15 October 2008

This Is Not A Horse Race - Again

One of the fallacies that has been propped up by our main stream media journalists for the last three weeks is that this election is still a horse race. What almost all of them conveniently ignore is the tremendous amount of energy, time, money, and an improbable shift in the actual demographics of the remaining battleground states that would be needed for the Clinton McCain campaign to garner more than a 50% total of the outstanding pledged delegates votes in each of these states she is projected to get based on current state by state estimates.

I wrote the original paragraph above back in May, when Hillary Clinton’s campaign was flailing against Barack Obama’s organization. The title came back to me as I thought about the political pundits on TV last night. There was no real tension in their voices as they speculated about tonight’s final presidential debate and the things each candidate needed to accomplish, because they know what you know – John McCain and Sarah Palin have very little chance of winning this election.

The thing that is maddening to me this time around is that every journalist in the country who is on the political beat or is a political columnist, people whose job is to understand the actual mechanics behind getting out the vote, don’t do a better job of focusing on why the feeling of an inevitable loss by McCain/Palin is so similar to the feeling you got back in May when Hillary Clinton’s team was on the ropes.

Barack Obama and his top strategists have taken the business of politics as seriously as the Mafia took the business of crime.

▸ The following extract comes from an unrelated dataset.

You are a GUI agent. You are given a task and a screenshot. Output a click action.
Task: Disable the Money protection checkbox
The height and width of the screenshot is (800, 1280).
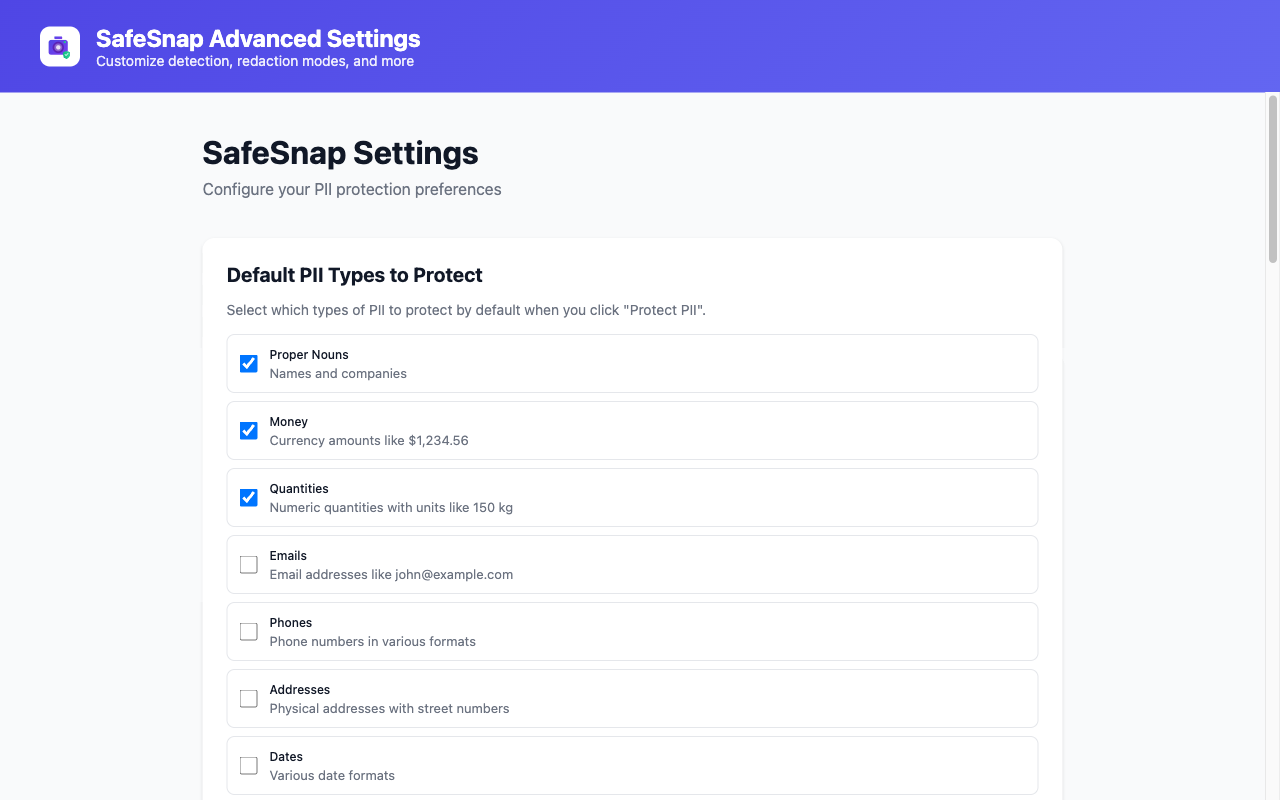pyautogui.click(x=249, y=431)
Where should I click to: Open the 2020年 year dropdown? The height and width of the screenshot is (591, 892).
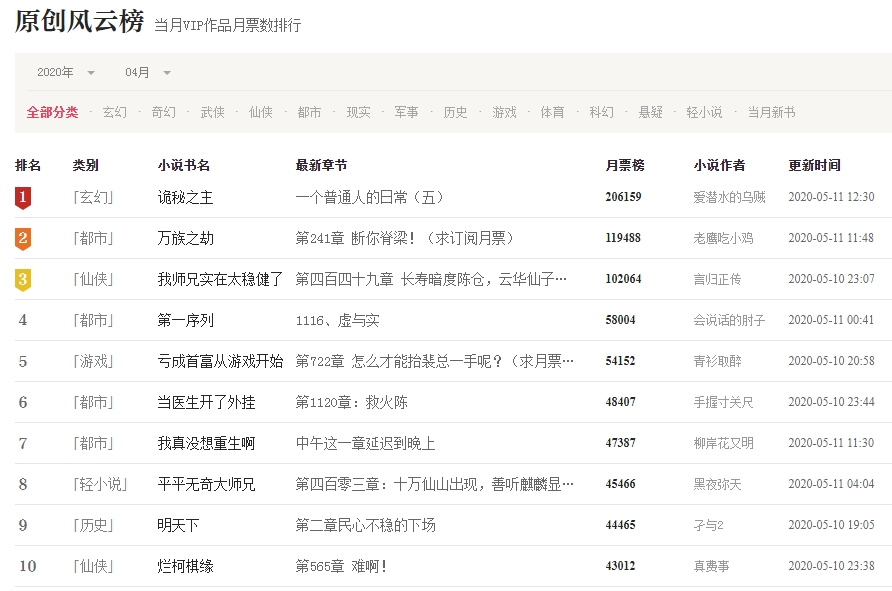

Their decision to make the internet and the small donor the backbone of their fundraising efforts was as revolutionary to American politics as Henry Ford’s assembly line was to the manufacture of automobiles. The methods they used to mobilize and deploy their campaign resources - money, manpower and volunteers – are as pioneering to political organizational planning as John D. Rockefeller was to the distribution of oil.

Do you think you will hear any of this tonight after the debate from your favorite political pundits?

This level of execution has changed the dynamics of our electoral process so much that our traditional political bellwethers have become anachronistic. Tonight’s debate is almost a formality. Too many people are planning to vote this year, people who don’t seem to understand that they are supposed to have landlines, like good Americans, and that they are supposed to wait by their phone to be polled. Too many dollars have been raised from individuals who don’t seem to understand how much quid pro quo is supposed to be gotten in exchange. And waaay, waaay too many people are on the internet, talking to each other when the latest "information" being disseminated doesn’t seem to add up.

But the people who get paid the big bucks to analyze this election will be telling you the same old stuff they said last week. The campaign commercials will recycle things you already know, but with a more insistent tone in the narrator's voice. The campaign surrogates on both sides will continue to parrot their talking points, with the Republican ones trying their best to look particularly earnest.

And John King, the guy on CNN who plays with the snazzy electoral vote map, will be working overtime tonight to explain to you just how John McCain and Sarah Palin might still be able to pull this out.


  1. Clearly, you have a much better grasp of all this than I do. I thank you for your blog, for sharing and dispersing your knowledge. I hope so much that you are right, but I (as an Obama supporter) am worried about a repeat of 2004: Kerry was far ahead in the polls, and yet lost. So I feel like I have to be pessimistic/vigilant until well after all the votes are counted....

  2. I hear you, Melinda, so the latest post is just for you, and anybody else who feels a little uncertain.

    There is no guarantee of the outcome, but at least you will know how little the Obama team is leaving to chance.